Walt Zimski, 68, of Wapwallopen, has vivid memories of working at the Huber Breaker in the early 1960s. His jobs there included operating coal cars, picking slate, and breaking up large chunks of coal with a sledgehammer.

“I stood at the top [of the Huber] and that god-danged thing would be shaking,” said Zimski.

Zimski said he would like to see the Huber preserved. “I was a part of history and didn’t even know it,” he said.

Roman, too, said he wants the breaker turned into a museum. But salvagers are offering him hundreds of thousands of dollars for the breaker’s high-grade steel, and Roman longs to be rid of what has become a gigantic liability.

So, on Nov. 27, he wrote a letter that received widespread publicity – and sparked a flurry of activity between Roman and local and state government officials seeking the breaker’s preservation.

Writing that “steel is at an all-time high,” Roman gave the Luzerne County Redevelopment Authority, the agency with which he had been negotiating, 10 days to agree to his terms: the breaker property in exchange for 21 acres of nearby authority-owned land. The authority, to that point, had offered Roman only six acres.

::::

WHAT TO WORK ON:
• a. Quote the Huber Breaker passage word for word from "Roman, too, said" to "a gigantic liability.".
• b. According to the Huber Breaker passage, how many acres had the Luzerne County Redevelopment Authority offered Roman before his letter?
• c. Proceed with the Huber Breaker passage, picking up right after its final sentence.
The lines that follow are not needed for any of this work.

DATASET CONTENT:
::::

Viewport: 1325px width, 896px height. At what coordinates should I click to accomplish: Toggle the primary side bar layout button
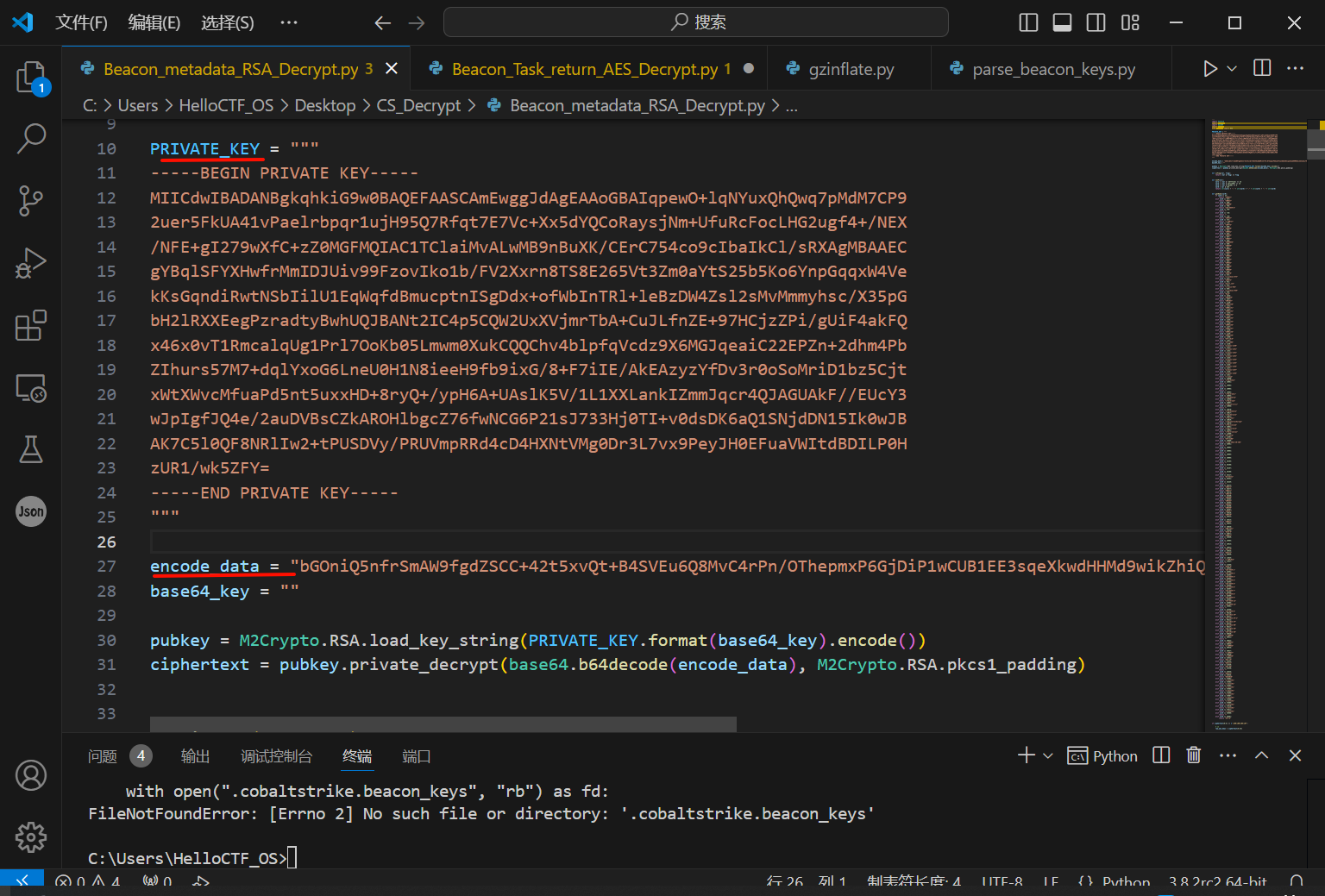(x=1028, y=22)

::::

ANSWERS TO THE PROBLEMS:
• a.
Roman, too, said he wants the breaker turned into a museum. But salvagers are offering him hundreds of thousands of dollars for the breaker’s high-grade steel, and Roman longs to be rid of what has become a gigantic liability.

• b. Six acres.

• c.
Allen Bellas, executive director of the redevelopment authority, said in an interview that the land requested by Roman is part of an 80-acre former rail yard the authority intends to develop as an industrial park.

Even if the authority wanted to part with the 21 acres, he said, it wouldn’t be easy: The entire 80-acre tract is collateral for a loan the agency took out for site cleanup.

Bellas said a more promising solution is a cash buyout. Two members of the authority’s board broached the idea to Roman last month.

Roman, however, said he is dubious that any government agency would be able to come up with the kind of money he has been offered to sell the breaker for scrap. He maintains that a land swap is the cheapest way out of the stalemate.

Some people have accused Roman of trying extort the public, but he said he is not motivated by money. “We’re going to lose money no matter how we do this. Everybody thinks we’re trying to hold people up for money. That’s not the case,” said Roman, an engineer whose company, which he started in 1959, builds bridges, roads and other public works.

Luzerne County Commissioner Greg Skrepenak, whose grandfather died in an accident at the Huber, said that if Roman and the redevelopment authority don’t reach an agreement, he might seek to have the breaker condemned. That is a legal process by which the government can seize private property for the public’s benefit, paying fair market value to the owner.

“I think at the end of the day, everyone pretty much wants the same thing,” Skrepenak said. “I think there’s going to be a resolution soon.”

Although Roman and the redevelopment authority are seemingly at loggerheads despite weeks of discussions, many involved in the effort to save the Huber nevertheless say they are more optimistic than ever.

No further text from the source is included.